Sick feeling, gotta move on here. Decided to be proactive and called one of the three legal firms which continues to send me scary letters each month regarding payment of my marital credit card balances. Nothing interests them except money. Calling to say hi doesn’t do a thing. If I wasn’t sure before, I am now. They may take legal action, I hear them say. They may put a lien against the house in Dekalb. Go ahead, I have nothing to lose. Really. Bad feeling in stomach, but at least I tried.

Sometime during my disheartening day of grown-up nonsense, I ended up canceling the appointment with Elihu’s mobility gal that we’d had planned for after school, because I thought it would just be too much in addition to the news I’d yet to give him. Thankfully she agreed. So I picked him up after school, took him out to get a snack at the local store (something I seldom do) and then finally drove him home, dreading the scene to follow.

I’d stalled as much as I could, finally I sat him down at the kitchen table for our talk. ‘I have something serious to tell you’ I said. I tried to prepare him for the moment. ‘What?’ he asked. ‘It really is serious, I just want you to know. It’ll all be ok, but it’s kind of sad.’ His eyes were fixed on me and the moment seemed to linger, timeless. ‘We lost all our chicks today’. He paused, never taking his eyes from mine. ‘All of them?’ I nodded. I wanted to say as little as possible, to let him express all he needed to. I was ready just to be there for him. I watched his face. Nothing. No scrunching up and crying, no laughing with discomfort, no anger, nothing. I told him that I’d cried all morning, and that if he wanted to cry of course he should. Once again, he was stoic. ‘I want to see’ he said, very seriously. ‘Yes, I wanted you to. I didn’t move them at all. I just waited for you to come home’. We walked out to the garage. He moved among the small bodies, picking each one up very matter-of-factly, examining them, noting how much was left, speculating how they must have died. At each one, he’d say their name and say that he’d miss them. Then he tossed them into a bin. He came to Pickles, the pretty, all white one named by a friend, and his voice sounded sad. ‘Oh, Pickles, I’m sorry’. He asked me to take a picture of her for the girl who’d named the chick. We set her aside. Finally, he came to Josephina, the black barred rock hen who’d been born on his birthday. ‘Jo-se-phee-na, oh Josehpina’ he lamented. But he did not cry. We set her aside too. We decided the rest would get tossed for the crows (and coons too, probably) and we’d bury Pickles and Josephina.
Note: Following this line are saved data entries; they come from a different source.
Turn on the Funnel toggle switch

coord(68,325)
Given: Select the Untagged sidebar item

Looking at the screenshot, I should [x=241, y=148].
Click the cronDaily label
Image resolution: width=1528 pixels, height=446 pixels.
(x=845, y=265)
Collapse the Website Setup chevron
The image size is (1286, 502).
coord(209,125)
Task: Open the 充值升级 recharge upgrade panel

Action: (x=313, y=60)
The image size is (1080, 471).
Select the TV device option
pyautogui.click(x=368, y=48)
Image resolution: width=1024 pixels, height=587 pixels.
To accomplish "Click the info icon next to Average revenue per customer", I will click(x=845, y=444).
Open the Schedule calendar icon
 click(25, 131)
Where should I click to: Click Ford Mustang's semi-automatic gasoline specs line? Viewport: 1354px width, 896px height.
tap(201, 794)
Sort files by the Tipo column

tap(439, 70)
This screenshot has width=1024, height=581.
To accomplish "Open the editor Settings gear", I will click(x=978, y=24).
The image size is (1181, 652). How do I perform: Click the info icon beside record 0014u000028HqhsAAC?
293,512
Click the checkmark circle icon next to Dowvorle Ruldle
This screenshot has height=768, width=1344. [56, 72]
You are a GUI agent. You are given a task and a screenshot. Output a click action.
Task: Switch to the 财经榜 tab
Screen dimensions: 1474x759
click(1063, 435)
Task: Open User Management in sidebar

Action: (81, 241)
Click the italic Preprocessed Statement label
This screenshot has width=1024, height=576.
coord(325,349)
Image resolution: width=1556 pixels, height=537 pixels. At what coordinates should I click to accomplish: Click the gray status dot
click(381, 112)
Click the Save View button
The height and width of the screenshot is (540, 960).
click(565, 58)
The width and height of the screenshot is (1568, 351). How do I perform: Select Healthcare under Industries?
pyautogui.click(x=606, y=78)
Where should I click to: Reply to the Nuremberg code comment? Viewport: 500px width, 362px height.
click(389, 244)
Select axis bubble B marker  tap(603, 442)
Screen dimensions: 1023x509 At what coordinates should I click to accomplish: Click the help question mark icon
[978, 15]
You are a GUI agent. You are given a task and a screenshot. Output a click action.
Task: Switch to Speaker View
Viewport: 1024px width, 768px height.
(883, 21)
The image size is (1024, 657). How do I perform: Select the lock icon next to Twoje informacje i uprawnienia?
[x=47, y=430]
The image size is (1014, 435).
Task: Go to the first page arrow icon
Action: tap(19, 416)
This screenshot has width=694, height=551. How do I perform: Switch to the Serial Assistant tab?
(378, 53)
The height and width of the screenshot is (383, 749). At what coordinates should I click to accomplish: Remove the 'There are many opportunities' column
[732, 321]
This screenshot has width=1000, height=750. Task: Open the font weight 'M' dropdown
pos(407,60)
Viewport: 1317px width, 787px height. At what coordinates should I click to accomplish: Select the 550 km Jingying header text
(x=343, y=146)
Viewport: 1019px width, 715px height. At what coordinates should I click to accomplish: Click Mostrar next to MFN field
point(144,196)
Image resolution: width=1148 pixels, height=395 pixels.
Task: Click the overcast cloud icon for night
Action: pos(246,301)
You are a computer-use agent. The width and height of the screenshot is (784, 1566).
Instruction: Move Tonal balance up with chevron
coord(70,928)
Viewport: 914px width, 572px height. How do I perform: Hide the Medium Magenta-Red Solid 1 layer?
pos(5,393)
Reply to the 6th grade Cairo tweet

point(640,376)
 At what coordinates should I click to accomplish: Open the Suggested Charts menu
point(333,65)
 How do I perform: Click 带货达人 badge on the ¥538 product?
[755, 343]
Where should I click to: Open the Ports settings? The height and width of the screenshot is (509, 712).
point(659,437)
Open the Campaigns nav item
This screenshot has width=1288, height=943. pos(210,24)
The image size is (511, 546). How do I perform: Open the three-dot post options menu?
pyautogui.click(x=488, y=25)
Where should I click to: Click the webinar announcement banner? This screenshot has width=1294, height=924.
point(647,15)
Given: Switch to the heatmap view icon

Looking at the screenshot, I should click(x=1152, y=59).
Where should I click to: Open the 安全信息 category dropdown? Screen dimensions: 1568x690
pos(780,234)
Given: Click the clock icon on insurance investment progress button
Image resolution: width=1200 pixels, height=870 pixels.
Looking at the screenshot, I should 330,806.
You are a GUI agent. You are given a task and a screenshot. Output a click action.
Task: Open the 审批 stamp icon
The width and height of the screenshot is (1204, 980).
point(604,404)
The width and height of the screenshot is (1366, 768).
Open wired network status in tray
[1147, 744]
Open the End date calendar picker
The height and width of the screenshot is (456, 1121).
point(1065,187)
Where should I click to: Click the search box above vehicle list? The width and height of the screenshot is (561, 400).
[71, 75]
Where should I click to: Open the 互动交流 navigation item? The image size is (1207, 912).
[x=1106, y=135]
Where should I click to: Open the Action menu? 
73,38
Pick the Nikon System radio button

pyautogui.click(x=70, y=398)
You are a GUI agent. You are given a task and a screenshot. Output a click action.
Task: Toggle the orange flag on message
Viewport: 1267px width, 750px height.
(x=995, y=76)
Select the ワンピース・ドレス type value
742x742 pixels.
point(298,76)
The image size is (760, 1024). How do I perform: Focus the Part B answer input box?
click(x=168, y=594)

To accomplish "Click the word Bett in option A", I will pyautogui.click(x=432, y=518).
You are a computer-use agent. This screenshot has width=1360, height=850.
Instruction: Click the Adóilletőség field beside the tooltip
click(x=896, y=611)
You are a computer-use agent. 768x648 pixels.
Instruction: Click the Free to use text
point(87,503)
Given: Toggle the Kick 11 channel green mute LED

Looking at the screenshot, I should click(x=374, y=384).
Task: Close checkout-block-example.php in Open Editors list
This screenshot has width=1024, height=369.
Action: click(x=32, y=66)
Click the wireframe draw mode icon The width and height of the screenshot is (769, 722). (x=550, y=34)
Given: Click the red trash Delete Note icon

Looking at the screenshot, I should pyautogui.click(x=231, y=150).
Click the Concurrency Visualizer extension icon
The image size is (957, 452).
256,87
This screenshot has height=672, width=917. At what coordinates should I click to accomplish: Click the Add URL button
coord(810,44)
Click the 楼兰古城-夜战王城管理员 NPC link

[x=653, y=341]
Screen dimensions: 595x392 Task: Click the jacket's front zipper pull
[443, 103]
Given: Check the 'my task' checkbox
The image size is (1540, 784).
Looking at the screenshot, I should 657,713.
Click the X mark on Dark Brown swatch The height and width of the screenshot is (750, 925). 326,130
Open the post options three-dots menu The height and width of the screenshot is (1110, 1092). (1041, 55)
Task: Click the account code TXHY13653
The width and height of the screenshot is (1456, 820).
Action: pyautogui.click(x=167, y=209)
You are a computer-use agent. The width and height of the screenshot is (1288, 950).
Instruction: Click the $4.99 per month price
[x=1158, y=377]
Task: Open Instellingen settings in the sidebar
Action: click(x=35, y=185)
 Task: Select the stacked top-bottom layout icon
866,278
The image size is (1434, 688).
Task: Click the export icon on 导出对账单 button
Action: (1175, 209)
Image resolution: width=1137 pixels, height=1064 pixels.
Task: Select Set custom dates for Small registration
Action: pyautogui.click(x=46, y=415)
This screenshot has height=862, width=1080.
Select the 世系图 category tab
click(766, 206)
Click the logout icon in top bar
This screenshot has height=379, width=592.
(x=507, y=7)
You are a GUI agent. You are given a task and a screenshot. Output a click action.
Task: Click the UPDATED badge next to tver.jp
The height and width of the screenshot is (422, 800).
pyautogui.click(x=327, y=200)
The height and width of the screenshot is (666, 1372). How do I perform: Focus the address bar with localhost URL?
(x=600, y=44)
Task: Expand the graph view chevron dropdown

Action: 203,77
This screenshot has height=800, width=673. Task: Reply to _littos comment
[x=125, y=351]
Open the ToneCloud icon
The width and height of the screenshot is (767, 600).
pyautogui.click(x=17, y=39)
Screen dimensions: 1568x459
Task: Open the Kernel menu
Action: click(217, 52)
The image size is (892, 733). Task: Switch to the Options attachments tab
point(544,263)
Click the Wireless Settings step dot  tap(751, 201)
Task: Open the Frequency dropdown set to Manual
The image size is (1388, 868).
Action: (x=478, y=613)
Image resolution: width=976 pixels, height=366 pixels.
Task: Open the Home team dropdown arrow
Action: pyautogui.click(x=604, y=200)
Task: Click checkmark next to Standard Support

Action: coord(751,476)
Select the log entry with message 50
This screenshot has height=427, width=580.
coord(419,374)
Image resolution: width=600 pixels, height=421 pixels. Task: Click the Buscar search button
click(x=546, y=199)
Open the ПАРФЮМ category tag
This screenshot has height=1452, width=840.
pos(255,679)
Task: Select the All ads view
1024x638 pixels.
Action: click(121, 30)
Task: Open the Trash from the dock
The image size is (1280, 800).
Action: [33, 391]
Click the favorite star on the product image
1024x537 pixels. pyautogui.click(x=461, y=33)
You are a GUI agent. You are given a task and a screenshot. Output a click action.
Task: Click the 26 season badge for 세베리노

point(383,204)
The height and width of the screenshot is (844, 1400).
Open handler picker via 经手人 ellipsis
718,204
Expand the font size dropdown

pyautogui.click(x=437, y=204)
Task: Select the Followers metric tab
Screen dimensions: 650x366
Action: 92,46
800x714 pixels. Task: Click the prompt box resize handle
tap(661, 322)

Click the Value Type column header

All in all, I think he did very well. Sometimes I wonder at how easily he takes this news; his father would likely say Elihu’s becoming acclimated, somehow desensitized to the deaths of his ‘pets’, but I would not agree. He acknowledged them, thanked them and then sent them on their way into the universe. After we wiped the dirt from our hands Elihu mused quietly ‘that’s life on a farm, I guess’. He wasn’t broken-hearted, but neither was he jumping with joy. It was what it was. A moment of stock-taking, of  pause, before moving on once again.

Elihu lost a tooth today. And while watching the Monty Python ‘Piranha Brothers’ sketch on you tube. ! A happy moment. And tonite, as I fished around under his pillow for the tooth and slid in the bill (yes, a bill, and having foolishly set the precedent at the market value of $5, that’s again what the tooth fairy left) I considered how lucky I was to know this moment. How lucky I was that I would have this to remember one day.

Hookay. Got it out of my system now. Time to pick myself up, dust myself off, start all over again.